We’re talking with statement making designers this week, and I think part of what makes a statement is how a person carries them self, and an air of  graceful, beautiful strength when you walk into a room never fails to  command attention. We all need to channel our inner power animal from time to time, especially women in the career world, and what animal says “conquer” more than the noble horse? Granted, it’s not easy to incorporate the horse into your boardroom attire, but this is where Vancouver based, slow fashion label Street and Saddle Clothing comes in: equestrian styling, translated with a fashion edge. We chatted with Katelyn Woodburn of Street and Saddle to find out more about her line, and can’t wait to see what she brings to First Pick this Spring. Check it out!

Tell us about your brand….

Street & Saddle is a Vancouver based equestrian crossover brand. Our styles, which could be categorized as tailored athleisure, feature designs that transfer from street to saddle flawlessly. It’s classic clothing with modern ideals of comfort and performance – a new traditional. We manufacture everything out of our studio, making most pieces to order, using wools, linens, and silks mixed with high-tech athletic fabrics. 

Every single piece is made locally by fairly compensated craftspeople. Because we operate in our own “mini-factory,” we make-to-order most of our pieces, which in turn reduces waste. We also source deadstock fabric from other designers, mostly biodegradable fibers, and some certified organic and Blue Sign certified. 

What is your design point of view? Who is your customer? 

Equestrian design presents a really interesting point of view: Clothing that is structured and fitted but must move, breathe perform as athletic apparel – “tailored athleisure,” if you will. Our styles flow easily from the saddle, to work, to everyday life, taking inspiration from the influence of horses and riding on society. Our customers are an amazing variety of career women – lawyers and public speakers, scientists, and well as riders. 

What’s your favourite part about Spring fashion? What’s new for Spring 2018 for your line?
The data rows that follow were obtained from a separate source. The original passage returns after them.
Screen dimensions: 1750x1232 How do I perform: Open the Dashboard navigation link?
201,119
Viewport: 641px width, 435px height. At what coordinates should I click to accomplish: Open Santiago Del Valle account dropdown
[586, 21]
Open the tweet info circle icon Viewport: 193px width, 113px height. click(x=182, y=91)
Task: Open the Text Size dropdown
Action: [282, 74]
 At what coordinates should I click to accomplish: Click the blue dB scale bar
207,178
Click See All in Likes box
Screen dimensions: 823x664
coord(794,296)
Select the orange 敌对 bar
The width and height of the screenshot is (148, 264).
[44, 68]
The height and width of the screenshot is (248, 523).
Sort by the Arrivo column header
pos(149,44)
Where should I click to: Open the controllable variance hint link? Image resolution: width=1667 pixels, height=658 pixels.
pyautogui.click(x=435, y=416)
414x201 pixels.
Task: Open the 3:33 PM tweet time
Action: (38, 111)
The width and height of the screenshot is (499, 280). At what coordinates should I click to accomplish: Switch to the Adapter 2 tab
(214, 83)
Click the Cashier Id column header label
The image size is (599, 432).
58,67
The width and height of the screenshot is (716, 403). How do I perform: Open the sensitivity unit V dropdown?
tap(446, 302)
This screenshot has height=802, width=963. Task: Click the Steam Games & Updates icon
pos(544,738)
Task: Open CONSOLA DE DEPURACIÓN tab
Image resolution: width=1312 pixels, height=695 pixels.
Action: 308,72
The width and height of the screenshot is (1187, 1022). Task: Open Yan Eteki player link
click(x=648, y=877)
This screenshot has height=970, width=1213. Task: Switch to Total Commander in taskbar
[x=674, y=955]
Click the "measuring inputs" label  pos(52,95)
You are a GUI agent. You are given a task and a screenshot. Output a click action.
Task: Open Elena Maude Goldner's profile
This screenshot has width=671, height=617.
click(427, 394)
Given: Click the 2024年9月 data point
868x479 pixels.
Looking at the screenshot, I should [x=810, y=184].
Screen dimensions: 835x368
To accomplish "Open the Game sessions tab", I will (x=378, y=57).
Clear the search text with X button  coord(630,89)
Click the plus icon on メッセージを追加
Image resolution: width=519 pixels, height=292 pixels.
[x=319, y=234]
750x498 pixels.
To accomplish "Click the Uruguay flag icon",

Equestrian style is all about the tailoring, which we have interpreted with modern ideas of comfort and performance in mind. This spring, we’re relaxing a bit and launching some airy, flowy styles with the same attention to detail and luxury fabrics from past collections. 

What is your “must have” item for Spring?

Our overalls, made from wools, cottons, velvets and linens, are perfect for our unpredictable spring weather – wear them with a sweater, button up shirt, tee, or {nothing}. 

How has business changed or evolved for you over time as a result of working in Vancouver? 

Since we do almost all of our own manufacturing, we essentially have a miniature factory in the corner of a shared studio in Strathcona. The dream is to have an open-concept factory and retail store combo, but for now we enjoy our studio-mates, and keep finding new corners to store things in. 

What challenges do you face manufacturing in Vancouver? 

Cost, cost, and cost. Sewers are highly skilled tradespeople and deserve to be paid as such. And when you make tailored clothing, which can take as much as ten times longer to sew than simpler styles, this is even more relevant. All I can say is that we are a very efficient and imaginative team! Street & Saddle relies heavily on the skill of our pattern drafters and sewers, and we are super grateful for them. 

Anything you would like to say about the current state of fashion?

I’m still waiting for the fashion industry to receive the same concern among consumers as they have for food and transport. The textile industry accounts for a huge percentage of the world’s pollution – second only to oil. Buy less, buy thoughtfully, and buy well-made items from companies who care. 

Why are you excited about the First Pick Handmade Spring 2018 show? 

Vancouver is full of really amazing brands who are caught in the awkward space of not fitting in at craft markets, not being able to afford retail space, and not being “big enough” to sell through stores. This seems like the perfect solution!

Thanks Katelyn! We can’t wait to see you there!